You may have noticed when shopping for essential oils various small brown bottles labeled as “essential oil”; however, not all essential oils at the store is considered true essential oils. Confused? Let us explain. For example, many people will call absolutes and CO2 extractions essential oils, but technically that isn’t the case even though they are very similar. In order for a substance to be a true essential oil, the oil must be extracted through “distillation with either water, steam or by mechanical processing.”* Absolutes and CO2 extractions are extracted in a different way (which we’ll explain later) and even though they still work wonders, and have a multitude of uses they’re just technically not essential oils.

How Are They Made?

The methods of extraction are fairly simple. For starters, there are two types of extracting methods. One process is called distillation which uses steam to extract the essential oil and produces hydrosols as a byproduct. The second is called expressions which are only used to produce citrus oils. We’ll be focusing more on the distillation process since it’s the most common out of the two.

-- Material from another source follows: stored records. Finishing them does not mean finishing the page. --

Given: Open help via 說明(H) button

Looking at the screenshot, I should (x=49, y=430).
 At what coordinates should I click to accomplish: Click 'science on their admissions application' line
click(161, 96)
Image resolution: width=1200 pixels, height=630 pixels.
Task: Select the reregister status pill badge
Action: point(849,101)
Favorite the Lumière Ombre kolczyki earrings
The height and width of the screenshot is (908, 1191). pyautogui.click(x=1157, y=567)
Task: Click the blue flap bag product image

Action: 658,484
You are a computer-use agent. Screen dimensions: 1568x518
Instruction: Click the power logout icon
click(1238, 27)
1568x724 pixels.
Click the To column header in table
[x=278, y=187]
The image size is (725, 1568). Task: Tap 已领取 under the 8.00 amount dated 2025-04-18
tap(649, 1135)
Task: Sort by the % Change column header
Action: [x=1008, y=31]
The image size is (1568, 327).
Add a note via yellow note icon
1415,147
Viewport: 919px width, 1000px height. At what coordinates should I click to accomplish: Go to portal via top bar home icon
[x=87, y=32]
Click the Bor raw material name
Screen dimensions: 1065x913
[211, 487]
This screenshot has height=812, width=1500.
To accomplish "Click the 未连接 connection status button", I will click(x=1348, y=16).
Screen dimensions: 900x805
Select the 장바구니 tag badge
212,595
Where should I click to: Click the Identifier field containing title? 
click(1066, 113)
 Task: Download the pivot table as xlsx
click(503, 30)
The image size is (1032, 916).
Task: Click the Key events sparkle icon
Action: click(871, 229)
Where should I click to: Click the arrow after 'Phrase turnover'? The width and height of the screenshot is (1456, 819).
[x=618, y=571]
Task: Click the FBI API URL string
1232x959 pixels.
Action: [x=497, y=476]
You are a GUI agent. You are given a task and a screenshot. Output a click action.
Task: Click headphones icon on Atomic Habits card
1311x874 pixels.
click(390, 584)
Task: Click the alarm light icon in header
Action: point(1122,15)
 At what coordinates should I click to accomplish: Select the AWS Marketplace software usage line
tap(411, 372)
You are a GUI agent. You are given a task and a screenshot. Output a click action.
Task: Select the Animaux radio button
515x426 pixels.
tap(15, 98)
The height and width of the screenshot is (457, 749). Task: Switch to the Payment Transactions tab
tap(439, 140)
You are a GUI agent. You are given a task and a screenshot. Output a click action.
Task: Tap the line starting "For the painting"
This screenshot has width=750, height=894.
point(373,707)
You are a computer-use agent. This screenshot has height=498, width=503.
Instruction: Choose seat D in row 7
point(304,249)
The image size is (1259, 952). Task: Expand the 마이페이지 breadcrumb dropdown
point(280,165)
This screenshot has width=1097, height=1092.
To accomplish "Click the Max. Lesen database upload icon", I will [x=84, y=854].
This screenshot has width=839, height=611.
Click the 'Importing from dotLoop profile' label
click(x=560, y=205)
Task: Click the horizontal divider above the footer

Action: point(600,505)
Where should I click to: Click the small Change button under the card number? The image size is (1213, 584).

STEP 1: Before the distillation process begins, some plants must be prepped (such as crushed/opened) before starting so the steam can get through because the most potent essences are sometimes stored deeper within a plant.*

STEP 2: After the plant is prepped, the distillation process begins. Now, there are a few different types of distillation process’ explained below.


Water Distillation: This is when the plant comes into direct contact with the water and is usually used with more delicate plants, such as flowers.*

Water and Steam Distillation: This is when the plant is placed on a grate above water while the steam is introduced from the outside and the essential oil is extracted through the indirect steam.*

Steam Distillation: This is the most common method and it’s when steam is injected into a large chamber with the plant, usually at a slightly higher pressure and temperature, in order to extract the essential oil.*


STEP 3: The essential oil is then captured in the steam which then rises into another chamber called the condenser which cools the steam and oil vapors. That then travels into another chamber called the separator which separates the oil from the water byproduct, also known as hydrosol—and ta-dah you got yourself some essential oil!*

Other Methods of Extraction

A few other methods of extraction include enfleurage; which produces absolutes, solvent extraction; which produces absolutes and resins, and CO2 extraction; which produces CO2 extracts.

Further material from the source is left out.